** Opening Records shown block **

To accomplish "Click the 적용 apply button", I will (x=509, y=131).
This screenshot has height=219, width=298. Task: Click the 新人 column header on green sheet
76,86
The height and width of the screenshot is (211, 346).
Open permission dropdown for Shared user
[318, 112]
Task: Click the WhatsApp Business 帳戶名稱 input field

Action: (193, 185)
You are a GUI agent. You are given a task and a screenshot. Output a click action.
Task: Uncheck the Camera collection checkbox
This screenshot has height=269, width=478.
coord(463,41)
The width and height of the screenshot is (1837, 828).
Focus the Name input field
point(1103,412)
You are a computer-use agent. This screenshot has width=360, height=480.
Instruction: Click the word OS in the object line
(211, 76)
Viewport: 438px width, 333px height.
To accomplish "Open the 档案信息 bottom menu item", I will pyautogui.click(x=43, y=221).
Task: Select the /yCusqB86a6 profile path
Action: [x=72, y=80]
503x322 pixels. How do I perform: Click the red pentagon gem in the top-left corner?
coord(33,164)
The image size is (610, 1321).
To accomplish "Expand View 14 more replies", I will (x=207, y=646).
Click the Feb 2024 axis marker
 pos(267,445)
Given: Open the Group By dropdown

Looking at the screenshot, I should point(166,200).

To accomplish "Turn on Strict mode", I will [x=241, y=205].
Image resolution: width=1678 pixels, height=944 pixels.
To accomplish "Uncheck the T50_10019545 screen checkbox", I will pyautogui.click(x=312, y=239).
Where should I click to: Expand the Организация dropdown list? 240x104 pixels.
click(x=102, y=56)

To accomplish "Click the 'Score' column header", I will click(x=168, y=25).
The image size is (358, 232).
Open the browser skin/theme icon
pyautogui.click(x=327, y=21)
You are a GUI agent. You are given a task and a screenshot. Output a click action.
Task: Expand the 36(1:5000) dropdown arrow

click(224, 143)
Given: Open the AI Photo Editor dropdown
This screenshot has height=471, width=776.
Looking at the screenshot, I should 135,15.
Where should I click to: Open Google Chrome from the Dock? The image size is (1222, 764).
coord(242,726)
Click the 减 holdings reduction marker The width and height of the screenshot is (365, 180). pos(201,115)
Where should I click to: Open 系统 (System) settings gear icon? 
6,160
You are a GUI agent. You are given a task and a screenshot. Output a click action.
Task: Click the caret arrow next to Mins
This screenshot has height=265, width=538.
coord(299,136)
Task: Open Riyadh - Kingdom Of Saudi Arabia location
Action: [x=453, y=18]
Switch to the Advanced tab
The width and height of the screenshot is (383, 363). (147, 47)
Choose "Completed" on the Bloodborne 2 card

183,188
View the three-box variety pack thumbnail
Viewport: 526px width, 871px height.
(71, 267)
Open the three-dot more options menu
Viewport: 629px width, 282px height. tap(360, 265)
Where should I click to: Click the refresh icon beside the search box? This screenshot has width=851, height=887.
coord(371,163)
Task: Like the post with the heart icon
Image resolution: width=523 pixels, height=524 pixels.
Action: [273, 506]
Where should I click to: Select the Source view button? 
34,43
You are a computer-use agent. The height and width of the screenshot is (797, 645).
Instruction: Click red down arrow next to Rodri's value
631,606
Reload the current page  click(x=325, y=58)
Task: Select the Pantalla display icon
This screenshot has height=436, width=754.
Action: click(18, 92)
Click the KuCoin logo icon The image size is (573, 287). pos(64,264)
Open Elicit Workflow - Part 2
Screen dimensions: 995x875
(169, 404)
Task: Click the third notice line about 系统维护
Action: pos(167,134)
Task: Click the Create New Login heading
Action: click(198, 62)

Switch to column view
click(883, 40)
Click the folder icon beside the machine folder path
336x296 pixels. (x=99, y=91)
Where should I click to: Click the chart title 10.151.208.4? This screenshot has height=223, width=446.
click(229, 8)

** Closing Records shown block **

◆ Task prompt ◆
Output all entries again exactly; no line may be altered.

◆ Exercise response ◆
To accomplish "Click the 적용 apply button", I will (x=509, y=131).
This screenshot has height=219, width=298. Task: Click the 新人 column header on green sheet
76,86
The height and width of the screenshot is (211, 346).
Open permission dropdown for Shared user
[318, 112]
Task: Click the WhatsApp Business 帳戶名稱 input field

Action: (193, 185)
You are a GUI agent. You are given a task and a screenshot. Output a click action.
Task: Uncheck the Camera collection checkbox
This screenshot has height=269, width=478.
coord(463,41)
The width and height of the screenshot is (1837, 828).
Focus the Name input field
point(1103,412)
You are a computer-use agent. This screenshot has width=360, height=480.
Instruction: Click the word OS in the object line
(211, 76)
Viewport: 438px width, 333px height.
To accomplish "Open the 档案信息 bottom menu item", I will pyautogui.click(x=43, y=221).
Task: Select the /yCusqB86a6 profile path
Action: [x=72, y=80]
503x322 pixels. How do I perform: Click the red pentagon gem in the top-left corner?
coord(33,164)
The image size is (610, 1321).
To accomplish "Expand View 14 more replies", I will (x=207, y=646).
Click the Feb 2024 axis marker
 pos(267,445)
Given: Open the Group By dropdown

Looking at the screenshot, I should point(166,200).

To accomplish "Turn on Strict mode", I will [x=241, y=205].
Image resolution: width=1678 pixels, height=944 pixels.
To accomplish "Uncheck the T50_10019545 screen checkbox", I will pyautogui.click(x=312, y=239).
Where should I click to: Expand the Организация dropdown list? 240x104 pixels.
click(x=102, y=56)

To accomplish "Click the 'Score' column header", I will click(x=168, y=25).
The image size is (358, 232).
Open the browser skin/theme icon
pyautogui.click(x=327, y=21)
You are a GUI agent. You are given a task and a screenshot. Output a click action.
Task: Expand the 36(1:5000) dropdown arrow

click(224, 143)
Given: Open the AI Photo Editor dropdown
This screenshot has height=471, width=776.
Looking at the screenshot, I should 135,15.
Where should I click to: Open Google Chrome from the Dock? The image size is (1222, 764).
coord(242,726)
Click the 减 holdings reduction marker The width and height of the screenshot is (365, 180). pos(201,115)
Where should I click to: Open 系统 (System) settings gear icon? 
6,160
You are a GUI agent. You are given a task and a screenshot. Output a click action.
Task: Click the caret arrow next to Mins
This screenshot has height=265, width=538.
coord(299,136)
Task: Open Riyadh - Kingdom Of Saudi Arabia location
Action: [x=453, y=18]
Switch to the Advanced tab
The width and height of the screenshot is (383, 363). (147, 47)
Choose "Completed" on the Bloodborne 2 card

183,188
View the three-box variety pack thumbnail
Viewport: 526px width, 871px height.
(71, 267)
Open the three-dot more options menu
Viewport: 629px width, 282px height. tap(360, 265)
Where should I click to: Click the refresh icon beside the search box? This screenshot has width=851, height=887.
coord(371,163)
Task: Like the post with the heart icon
Image resolution: width=523 pixels, height=524 pixels.
Action: [273, 506]
Where should I click to: Select the Source view button? 
34,43
You are a computer-use agent. The height and width of the screenshot is (797, 645).
Instruction: Click red down arrow next to Rodri's value
631,606
Reload the current page  click(x=325, y=58)
Task: Select the Pantalla display icon
This screenshot has height=436, width=754.
Action: click(18, 92)
Click the KuCoin logo icon The image size is (573, 287). pos(64,264)
Open Elicit Workflow - Part 2
Screen dimensions: 995x875
(169, 404)
Task: Click the third notice line about 系统维护
Action: pos(167,134)
Task: Click the Create New Login heading
Action: click(198, 62)

Switch to column view
click(883, 40)
Click the folder icon beside the machine folder path
336x296 pixels. (x=99, y=91)
Where should I click to: Click the chart title 10.151.208.4? This screenshot has height=223, width=446.
click(229, 8)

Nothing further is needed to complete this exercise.